Whenever I work on my budget or help someone else work on their budget, I like to make a spreadsheet that will show what will happen in the long run with decisions that are made today. For example, I will create a spreadsheet that will show what kind of difference investing $200 a month vs $300 a month into a Roth IRA will make after 25 years. I had one person I was working with tell me that they liked my numbers and appreciated the fact that I had gone through the work to make the spreadsheet, but they didn’t think that it was a good representation of reality because, “what if life happens?” Actually, that’s kind of the whole point of a budget in the first place! When life happens (because it will), you can turn to your budget and make wise financial decisions instead of taking on debt.

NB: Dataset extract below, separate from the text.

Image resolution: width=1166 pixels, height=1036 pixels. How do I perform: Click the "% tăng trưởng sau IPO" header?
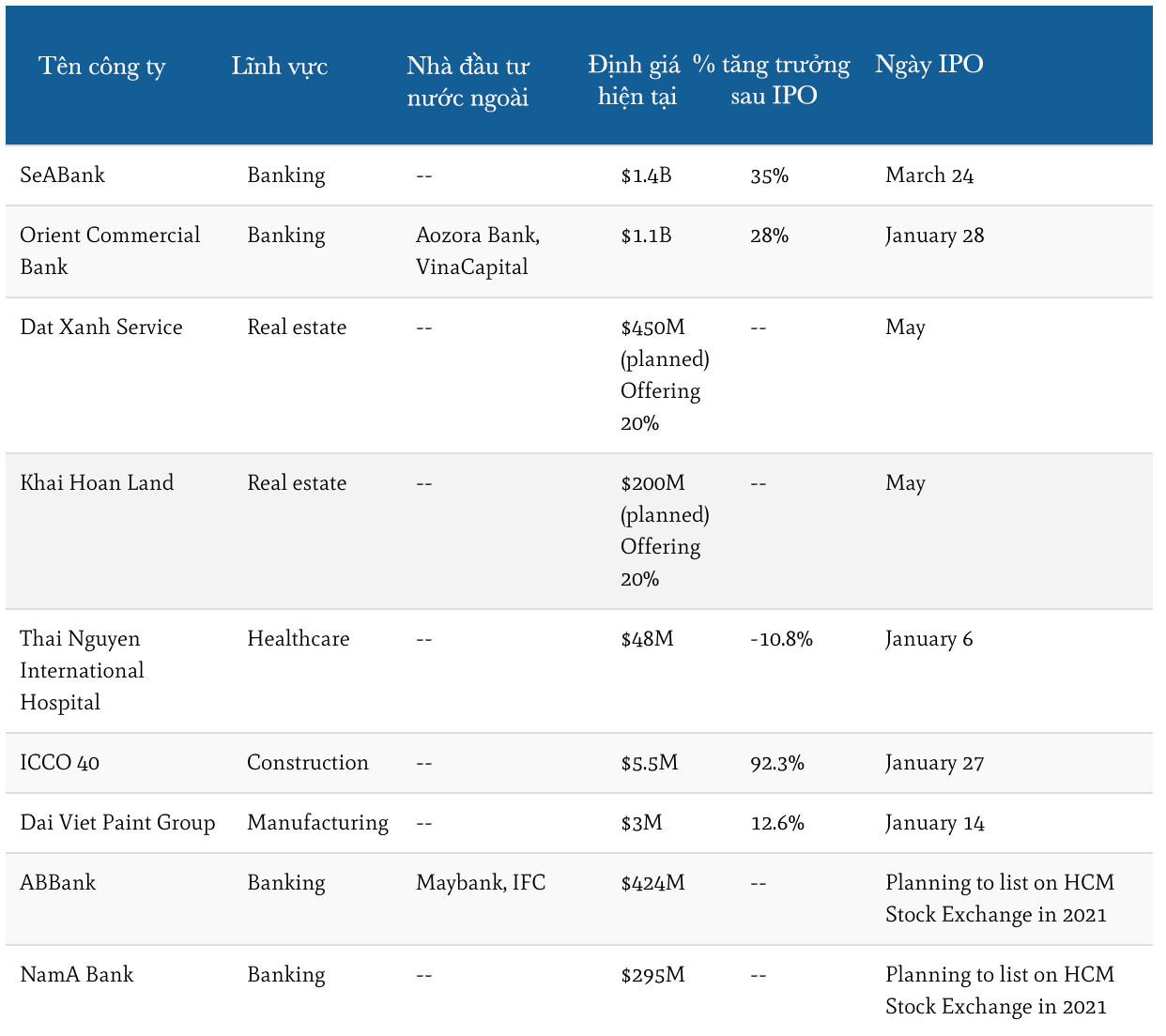click(772, 80)
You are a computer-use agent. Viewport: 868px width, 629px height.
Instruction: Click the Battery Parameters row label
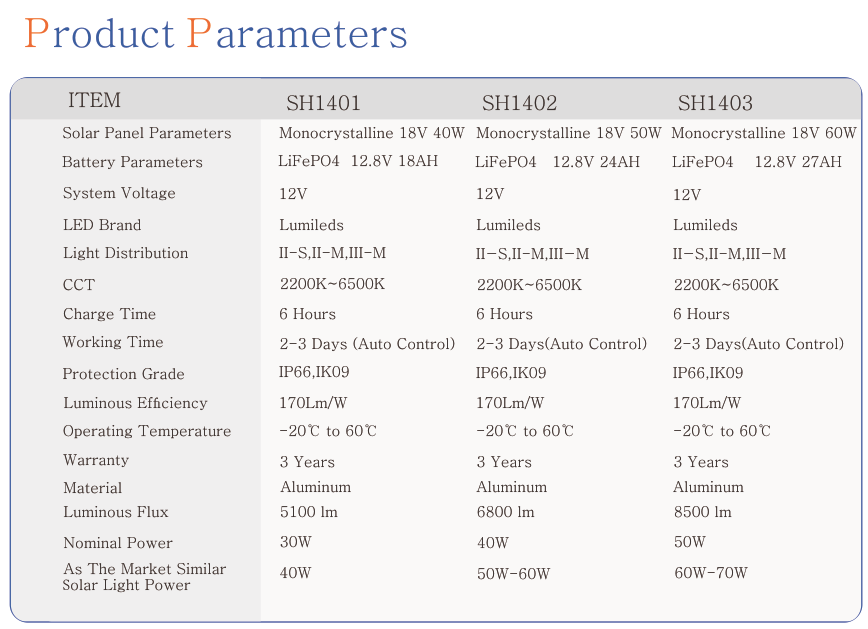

One of the things you need to have established in your budget is an emergency fund so that you can pay for emergencies without having to use debt. Ultimately, your emergency fund should be able to cover a few months-worth of expenses. When I coach, I coach the Baby Steps that Dave Ramsey teaches, so that emergency fund should be built up before money is being invested. So, with my example, even if life happened to that person, then it really shouldn’t affect their investing all that much because they should be able to cover life happening with the money in their emergency fund.
The beautiful thing about a budget is that it is flexible and can adapt as your situation and goals change. As you go through different seasons of life, your financial goals will change. Maybe you get a large pay increase at work or you have your first kid or you decide to open a business, I don’t know, it’s your life! My point is, as life changes, so do our financial goals. As life goes on and your financial goals change, you can use your budget to guide you in shifting into those new seasons of life and reaching your new financial goals. If you don’t have a budget and life changes, you might find yourself spending more money than you’re making because you’re not tracking it and then all of the sudden, you’re in credit card debt or you’ve got a $500 monthly car payment for the next six years.
Budgets are never set in stone. Ultimately you control your budget; your budget does not control you. Yes, your budget might help to keep you from buying things you don’t need with money you don’t have, but that’s called self-control. Your budget’s main purpose is to guide you in your financial decisions so that you can ensure that you have enough money to pay for today’s “survival” expenses, that you are financially prepared for tomorrow, and that you can have fun with your money.